The central bank’s decision is part of its commitment to strengthening the country’s framework against illicit activities like money laundering, terrorism financing, and the proliferation of weapons of mass destruction.
The Philippines was recently removed from the Financial Action Task Force (FATF)’s “grey list” in February 2025, a significant milestone that the BSP is keen to build upon. This new policy is meant to ensure that existing VASPs are operating in full compliance with regulations and international standards, implementing secure, transparent, and accountable practices.
BSP issues strong warning for the public

With the moratorium in place, the BSP is also reminding the public to be vigilant and steer clear of unlicensed or unauthorized VASPs. This isn’t just a friendly heads-up; it’s a strong advisory to protect consumers from the risks of transacting with unregulated firms.
The BSP stresses that Filipinos should always exercise caution and conduct due diligence before engaging with any crypto platform. The easiest way to do this is to verify a VASP’s registration status on the official BSP website, which maintains a public list of all licensed providers. This simple check can help users avoid platforms that operate outside the law and pose a risk to their digital assets.
In its public advisory, the BSP also provided contact information for its Technology Risk and Innovation Supervision Department and the Consumer Protection and Market Conduct Office. The move gives the public a direct channel to report any unlawful or suspicious activities involving VAs or VASPs. This two-way communication not only empowers consumers but also provides the BSP with critical information to enhance its monitoring and enforcement efforts.
The road ahead

While the moratorium may seem like a setback for a rapidly growing industry, the BSP sees it as a necessary step to ensure the industry develops responsibly and securely.
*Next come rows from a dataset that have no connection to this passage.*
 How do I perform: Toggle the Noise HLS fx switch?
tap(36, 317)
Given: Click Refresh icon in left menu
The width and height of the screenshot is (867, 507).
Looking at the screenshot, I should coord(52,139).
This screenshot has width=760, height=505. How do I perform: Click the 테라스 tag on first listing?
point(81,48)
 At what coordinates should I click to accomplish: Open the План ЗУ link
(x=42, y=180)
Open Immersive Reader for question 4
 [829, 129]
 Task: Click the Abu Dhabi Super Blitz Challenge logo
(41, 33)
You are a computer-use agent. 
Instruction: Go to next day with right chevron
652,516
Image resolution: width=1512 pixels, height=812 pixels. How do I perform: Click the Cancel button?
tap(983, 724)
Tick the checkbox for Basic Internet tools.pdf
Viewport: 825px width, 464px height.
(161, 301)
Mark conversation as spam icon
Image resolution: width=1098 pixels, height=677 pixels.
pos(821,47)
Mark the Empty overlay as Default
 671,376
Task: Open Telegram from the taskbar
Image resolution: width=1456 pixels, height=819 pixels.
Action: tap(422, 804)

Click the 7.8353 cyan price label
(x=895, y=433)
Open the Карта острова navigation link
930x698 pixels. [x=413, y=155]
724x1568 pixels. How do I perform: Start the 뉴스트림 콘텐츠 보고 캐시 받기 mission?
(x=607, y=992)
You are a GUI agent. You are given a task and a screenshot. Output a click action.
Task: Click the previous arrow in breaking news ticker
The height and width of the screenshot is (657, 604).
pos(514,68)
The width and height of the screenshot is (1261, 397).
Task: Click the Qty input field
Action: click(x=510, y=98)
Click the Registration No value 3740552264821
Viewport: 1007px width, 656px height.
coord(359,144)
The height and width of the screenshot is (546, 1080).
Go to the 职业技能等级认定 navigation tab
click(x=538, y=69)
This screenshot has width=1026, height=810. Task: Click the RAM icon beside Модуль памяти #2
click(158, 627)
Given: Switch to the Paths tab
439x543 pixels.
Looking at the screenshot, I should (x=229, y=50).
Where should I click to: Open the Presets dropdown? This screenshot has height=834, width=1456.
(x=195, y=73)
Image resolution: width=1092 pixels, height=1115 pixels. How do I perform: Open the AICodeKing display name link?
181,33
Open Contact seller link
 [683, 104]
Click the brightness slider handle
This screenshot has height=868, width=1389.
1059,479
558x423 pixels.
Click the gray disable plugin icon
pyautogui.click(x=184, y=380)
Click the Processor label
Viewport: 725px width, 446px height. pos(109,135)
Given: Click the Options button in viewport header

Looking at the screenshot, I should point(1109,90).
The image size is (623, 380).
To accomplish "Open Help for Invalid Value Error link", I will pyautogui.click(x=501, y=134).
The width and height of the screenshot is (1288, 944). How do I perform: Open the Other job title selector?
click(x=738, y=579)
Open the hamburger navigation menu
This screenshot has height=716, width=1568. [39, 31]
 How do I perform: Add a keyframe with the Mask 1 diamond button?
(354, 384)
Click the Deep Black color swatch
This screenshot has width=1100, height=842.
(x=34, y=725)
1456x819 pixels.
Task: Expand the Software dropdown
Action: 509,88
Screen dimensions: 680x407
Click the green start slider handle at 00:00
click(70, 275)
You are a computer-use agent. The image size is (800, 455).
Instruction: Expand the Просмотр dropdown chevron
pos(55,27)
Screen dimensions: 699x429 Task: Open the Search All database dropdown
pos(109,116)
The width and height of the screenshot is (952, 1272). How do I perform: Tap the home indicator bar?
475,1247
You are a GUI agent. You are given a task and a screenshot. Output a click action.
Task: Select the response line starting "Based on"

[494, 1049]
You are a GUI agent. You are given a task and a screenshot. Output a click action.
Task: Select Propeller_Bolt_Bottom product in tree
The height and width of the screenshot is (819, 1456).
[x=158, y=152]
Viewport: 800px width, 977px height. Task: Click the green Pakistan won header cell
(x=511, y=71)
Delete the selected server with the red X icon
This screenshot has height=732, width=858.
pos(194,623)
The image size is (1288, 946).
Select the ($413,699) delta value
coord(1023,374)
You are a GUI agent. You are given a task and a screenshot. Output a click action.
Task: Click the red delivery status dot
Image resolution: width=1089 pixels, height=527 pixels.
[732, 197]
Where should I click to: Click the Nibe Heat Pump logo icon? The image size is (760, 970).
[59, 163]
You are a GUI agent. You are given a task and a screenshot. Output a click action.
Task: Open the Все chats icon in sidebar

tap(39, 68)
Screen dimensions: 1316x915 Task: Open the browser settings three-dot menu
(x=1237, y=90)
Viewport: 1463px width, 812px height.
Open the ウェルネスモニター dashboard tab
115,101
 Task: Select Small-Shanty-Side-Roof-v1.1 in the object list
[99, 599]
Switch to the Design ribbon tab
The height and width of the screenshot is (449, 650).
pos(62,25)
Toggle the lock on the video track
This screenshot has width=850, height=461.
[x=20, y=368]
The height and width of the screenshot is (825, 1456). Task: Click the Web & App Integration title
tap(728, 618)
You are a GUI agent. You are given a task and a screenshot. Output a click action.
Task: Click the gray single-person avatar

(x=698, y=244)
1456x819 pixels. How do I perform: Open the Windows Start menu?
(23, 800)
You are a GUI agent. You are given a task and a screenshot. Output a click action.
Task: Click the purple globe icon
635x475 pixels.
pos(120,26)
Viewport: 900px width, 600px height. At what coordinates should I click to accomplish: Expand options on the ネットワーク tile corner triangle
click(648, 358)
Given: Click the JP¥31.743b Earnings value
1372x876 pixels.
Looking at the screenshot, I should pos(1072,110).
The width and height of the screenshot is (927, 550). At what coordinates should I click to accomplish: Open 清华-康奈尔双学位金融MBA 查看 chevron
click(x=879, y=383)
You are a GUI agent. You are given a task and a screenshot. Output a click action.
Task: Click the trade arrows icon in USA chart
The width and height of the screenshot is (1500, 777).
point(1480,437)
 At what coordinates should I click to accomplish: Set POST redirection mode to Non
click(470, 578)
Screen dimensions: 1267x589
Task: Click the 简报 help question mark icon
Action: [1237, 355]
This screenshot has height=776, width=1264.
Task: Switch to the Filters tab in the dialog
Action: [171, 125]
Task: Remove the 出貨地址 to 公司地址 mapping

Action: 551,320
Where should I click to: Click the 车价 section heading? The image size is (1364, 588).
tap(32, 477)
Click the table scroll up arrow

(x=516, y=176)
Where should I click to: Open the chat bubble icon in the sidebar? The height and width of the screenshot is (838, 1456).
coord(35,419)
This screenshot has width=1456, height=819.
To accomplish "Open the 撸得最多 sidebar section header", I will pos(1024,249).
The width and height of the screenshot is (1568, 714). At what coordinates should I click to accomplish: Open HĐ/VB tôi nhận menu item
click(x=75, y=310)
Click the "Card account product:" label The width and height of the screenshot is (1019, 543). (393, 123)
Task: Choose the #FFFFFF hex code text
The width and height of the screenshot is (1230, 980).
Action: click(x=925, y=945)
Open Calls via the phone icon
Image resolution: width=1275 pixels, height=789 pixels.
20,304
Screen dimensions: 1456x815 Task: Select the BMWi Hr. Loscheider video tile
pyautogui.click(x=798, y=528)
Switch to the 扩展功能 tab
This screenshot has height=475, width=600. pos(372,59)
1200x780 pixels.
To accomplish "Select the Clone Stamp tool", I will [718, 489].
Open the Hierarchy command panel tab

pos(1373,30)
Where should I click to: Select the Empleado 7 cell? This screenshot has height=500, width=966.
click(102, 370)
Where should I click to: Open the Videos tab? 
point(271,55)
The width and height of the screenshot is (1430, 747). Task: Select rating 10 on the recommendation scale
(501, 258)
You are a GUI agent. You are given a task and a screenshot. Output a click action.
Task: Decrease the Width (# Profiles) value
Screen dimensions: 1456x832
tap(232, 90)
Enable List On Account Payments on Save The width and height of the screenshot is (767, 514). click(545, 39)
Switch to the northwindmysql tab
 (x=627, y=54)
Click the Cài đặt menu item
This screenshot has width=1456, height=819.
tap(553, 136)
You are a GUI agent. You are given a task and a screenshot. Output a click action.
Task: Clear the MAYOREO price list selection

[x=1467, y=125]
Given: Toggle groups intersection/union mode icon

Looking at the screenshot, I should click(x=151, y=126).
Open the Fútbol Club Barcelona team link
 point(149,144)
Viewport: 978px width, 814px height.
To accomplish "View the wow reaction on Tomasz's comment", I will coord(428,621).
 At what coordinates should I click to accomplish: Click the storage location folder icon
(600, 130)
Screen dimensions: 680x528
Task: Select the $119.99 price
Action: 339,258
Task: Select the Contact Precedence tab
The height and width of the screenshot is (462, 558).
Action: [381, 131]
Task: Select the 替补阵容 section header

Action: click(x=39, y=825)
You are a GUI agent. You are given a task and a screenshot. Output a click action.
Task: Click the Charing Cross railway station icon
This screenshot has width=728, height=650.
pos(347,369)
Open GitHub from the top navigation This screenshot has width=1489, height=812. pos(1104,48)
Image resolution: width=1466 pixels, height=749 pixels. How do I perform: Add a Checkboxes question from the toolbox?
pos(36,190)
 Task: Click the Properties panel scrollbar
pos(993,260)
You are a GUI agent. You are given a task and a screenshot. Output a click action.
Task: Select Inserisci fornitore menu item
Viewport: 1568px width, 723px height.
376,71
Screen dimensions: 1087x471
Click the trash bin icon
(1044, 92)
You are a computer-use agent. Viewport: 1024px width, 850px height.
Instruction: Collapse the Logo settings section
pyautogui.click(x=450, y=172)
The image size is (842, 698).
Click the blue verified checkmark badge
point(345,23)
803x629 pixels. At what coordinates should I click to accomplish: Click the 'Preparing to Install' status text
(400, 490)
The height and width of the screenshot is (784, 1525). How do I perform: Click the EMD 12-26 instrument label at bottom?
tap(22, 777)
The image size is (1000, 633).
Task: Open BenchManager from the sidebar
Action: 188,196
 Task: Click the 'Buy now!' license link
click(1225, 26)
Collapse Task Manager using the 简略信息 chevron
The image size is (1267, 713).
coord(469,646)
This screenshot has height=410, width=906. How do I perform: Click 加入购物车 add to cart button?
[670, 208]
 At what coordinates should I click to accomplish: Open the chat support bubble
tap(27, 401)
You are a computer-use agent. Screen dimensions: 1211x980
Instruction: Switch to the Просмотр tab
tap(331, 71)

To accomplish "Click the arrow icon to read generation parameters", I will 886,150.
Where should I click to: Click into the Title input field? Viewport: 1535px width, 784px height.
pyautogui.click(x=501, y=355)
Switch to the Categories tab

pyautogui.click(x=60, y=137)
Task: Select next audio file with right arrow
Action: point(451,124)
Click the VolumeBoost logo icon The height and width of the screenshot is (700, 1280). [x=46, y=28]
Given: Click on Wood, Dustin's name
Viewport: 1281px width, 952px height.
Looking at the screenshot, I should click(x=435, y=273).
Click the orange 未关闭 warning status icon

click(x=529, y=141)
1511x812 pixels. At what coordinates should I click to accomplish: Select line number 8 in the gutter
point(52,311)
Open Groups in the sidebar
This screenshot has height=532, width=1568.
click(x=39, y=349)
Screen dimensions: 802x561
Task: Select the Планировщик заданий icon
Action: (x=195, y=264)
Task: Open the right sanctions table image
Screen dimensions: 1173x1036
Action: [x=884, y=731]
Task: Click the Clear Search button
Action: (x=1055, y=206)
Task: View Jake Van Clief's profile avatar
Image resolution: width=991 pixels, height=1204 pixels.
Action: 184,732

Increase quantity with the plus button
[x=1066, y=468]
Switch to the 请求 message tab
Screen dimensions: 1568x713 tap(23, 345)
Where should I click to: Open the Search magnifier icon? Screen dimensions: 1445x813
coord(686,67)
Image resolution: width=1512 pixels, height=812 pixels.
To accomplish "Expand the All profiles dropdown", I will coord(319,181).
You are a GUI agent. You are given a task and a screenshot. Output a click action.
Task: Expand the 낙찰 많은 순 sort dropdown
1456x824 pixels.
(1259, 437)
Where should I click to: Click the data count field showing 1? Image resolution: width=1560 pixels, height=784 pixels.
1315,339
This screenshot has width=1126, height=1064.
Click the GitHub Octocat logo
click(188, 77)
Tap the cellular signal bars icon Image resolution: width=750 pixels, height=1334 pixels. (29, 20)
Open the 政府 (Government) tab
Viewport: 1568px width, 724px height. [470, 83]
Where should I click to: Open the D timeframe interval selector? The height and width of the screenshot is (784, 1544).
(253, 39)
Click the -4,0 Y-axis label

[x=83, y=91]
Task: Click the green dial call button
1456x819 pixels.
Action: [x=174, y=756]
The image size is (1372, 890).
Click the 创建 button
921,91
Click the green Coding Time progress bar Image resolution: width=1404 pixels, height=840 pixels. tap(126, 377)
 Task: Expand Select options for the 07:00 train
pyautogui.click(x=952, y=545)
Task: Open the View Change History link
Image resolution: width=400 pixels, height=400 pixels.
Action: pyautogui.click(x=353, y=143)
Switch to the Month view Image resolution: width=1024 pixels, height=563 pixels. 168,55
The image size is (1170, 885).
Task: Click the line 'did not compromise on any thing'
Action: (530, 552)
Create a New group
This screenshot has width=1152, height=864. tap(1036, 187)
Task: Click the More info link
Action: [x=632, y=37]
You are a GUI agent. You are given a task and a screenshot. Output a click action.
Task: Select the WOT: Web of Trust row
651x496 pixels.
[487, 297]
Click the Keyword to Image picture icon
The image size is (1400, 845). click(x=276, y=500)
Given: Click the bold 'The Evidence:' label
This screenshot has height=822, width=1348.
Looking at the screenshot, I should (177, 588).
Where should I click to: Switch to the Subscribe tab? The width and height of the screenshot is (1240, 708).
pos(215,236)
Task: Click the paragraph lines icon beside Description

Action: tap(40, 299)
By prioritizing the stability of the financial system and the protection of consumers, the central bank is aiming to build a more robust and trustworthy digital asset ecosystem.
The indefinite extension of the ban is a clear signal that the BSP is not rushing to adopt new technologies without a solid regulatory foundation. Instead, it is taking the time to understand the evolving domestic and global virtual asset landscape, ensuring it can effectively address emerging risks.
This strategic pause allows the central bank to fortify its capabilities and, in doing so, safeguard the Filipino public from the inherent volatility and risks of the crypto world.
The message from the BSP is clear: innovation is welcome, but it must be balanced with responsibility and strict compliance.